___ PROVIDED TEXT ___

Why consider moving diagonally here without considering the next step before moving diagonally?

K-Line

Here, the k-line is defined as the line represented by k = x - y, which can be expressed in the following form.

How does introducing the K-line help in understanding the Myers algorithm?

Using adjacent K-lines restricts the range of movement for one step in advance.

For example, starting from the (x, y) point on the current k-line, since movement can only be to the right or down, the next step’s k-line can only be k + 1 or k - 1. Therefore, this way, the originally uncertain values for one step can be locked to points that must be on one of the two lines.

Theorem about K-lines

For a path with a step length of D, the value range of the k-line at the endpoint must be within the following interval: $ K \in { -D, \ -(D-2), \ \dots, \ 0, \dots , \ D-2, \ D } $
Paths with even step lengths fall on even k-lines, while paths with odd step lengths fall on odd k-lines.
For a point on a k-line, the previous point can only be reached by one of the following two methods:
- Moving down from a point on the K+1 line.
- Moving right from a point on the K-1 line.

Formula K \in {- D, - (D - 2), \dots, 0, \dots, D - 2, D}

Thought Process

Based on the greedy algorithm, the following simulation can be conducted:

Assess all possible K-line movement scenarios for each step, checking whether it can reach the endpoint, and recording the farthest point on each K-line for each step.

___

» **TASKS TO COMPLETE**:
1. According to the K-line passage, which k-lines can the next step fall on when starting from a point on the current k-line?
2. Quote the K-line passage word for word, beginning at the words "Here, the k-line" and stopping after "the Myers algorithm?".
3. Do these statements agree with the K-line passage? Answer yes or no for each, and quote the words that decide it.
(a) The k-line is defined by k = x + y.
(b) Paths with odd step lengths fall on odd k-lines.
(c) A point on a k-line can be reached by moving right from a point on the K+1 line.
Answer using only the K-line passage, without outside knowledge.

___ DATASET CONTENT ___

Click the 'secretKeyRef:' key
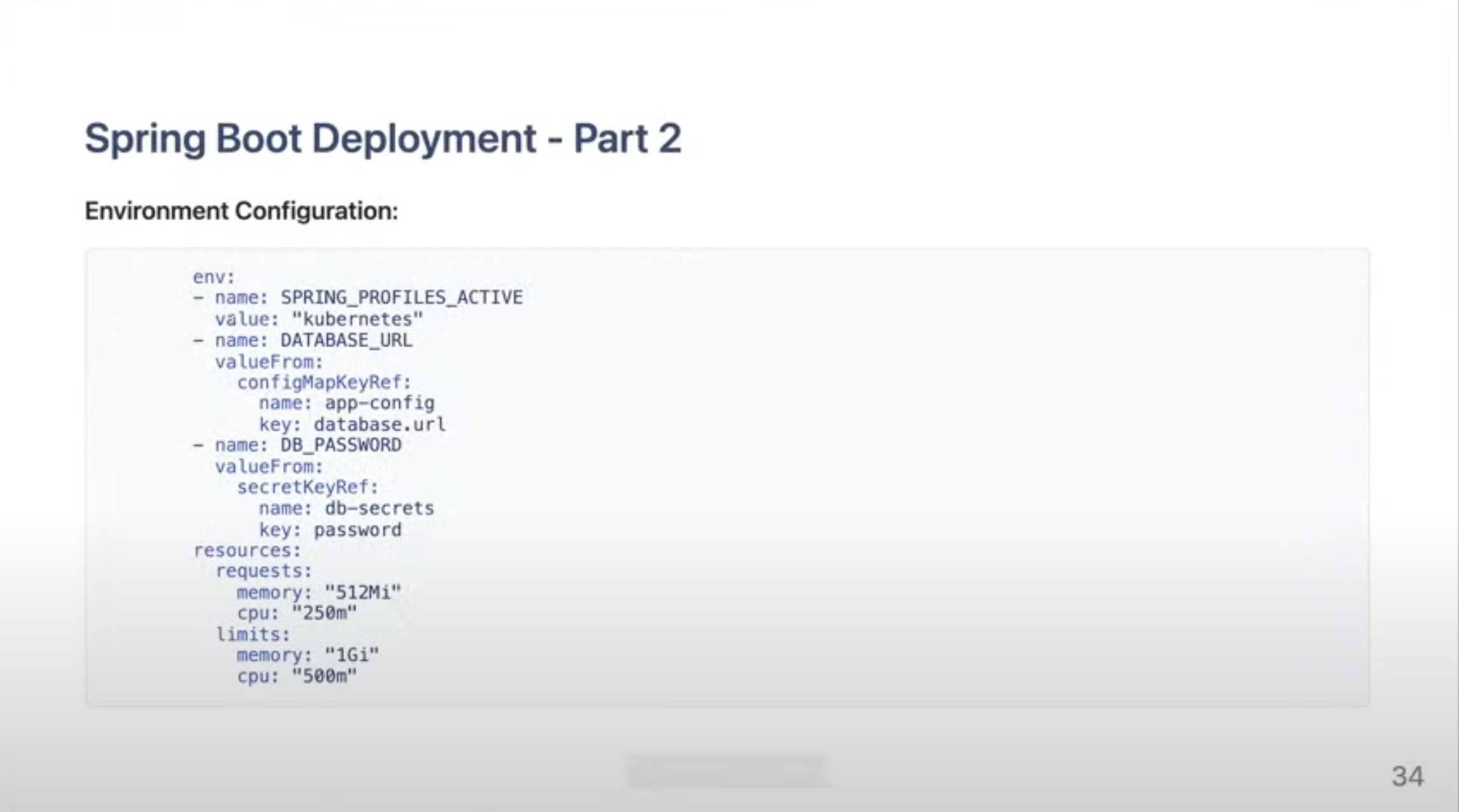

___

» **SOLUTIONS TO THE EXERCISE**:
1. The next step's k-line can only be k + 1 or k - 1.

2.
Here, the k-line is defined as the line represented by k = x - y, which can be expressed in the following form.

How does introducing the K-line help in understanding the Myers algorithm?

3.
(a) No: "the k-line is defined as the line represented by k = x - y"
(b) Yes: "Paths with even step lengths fall on even k-lines, while paths with odd step lengths fall on odd k-lines."
(c) No: "Moving right from a point on the K-1 line."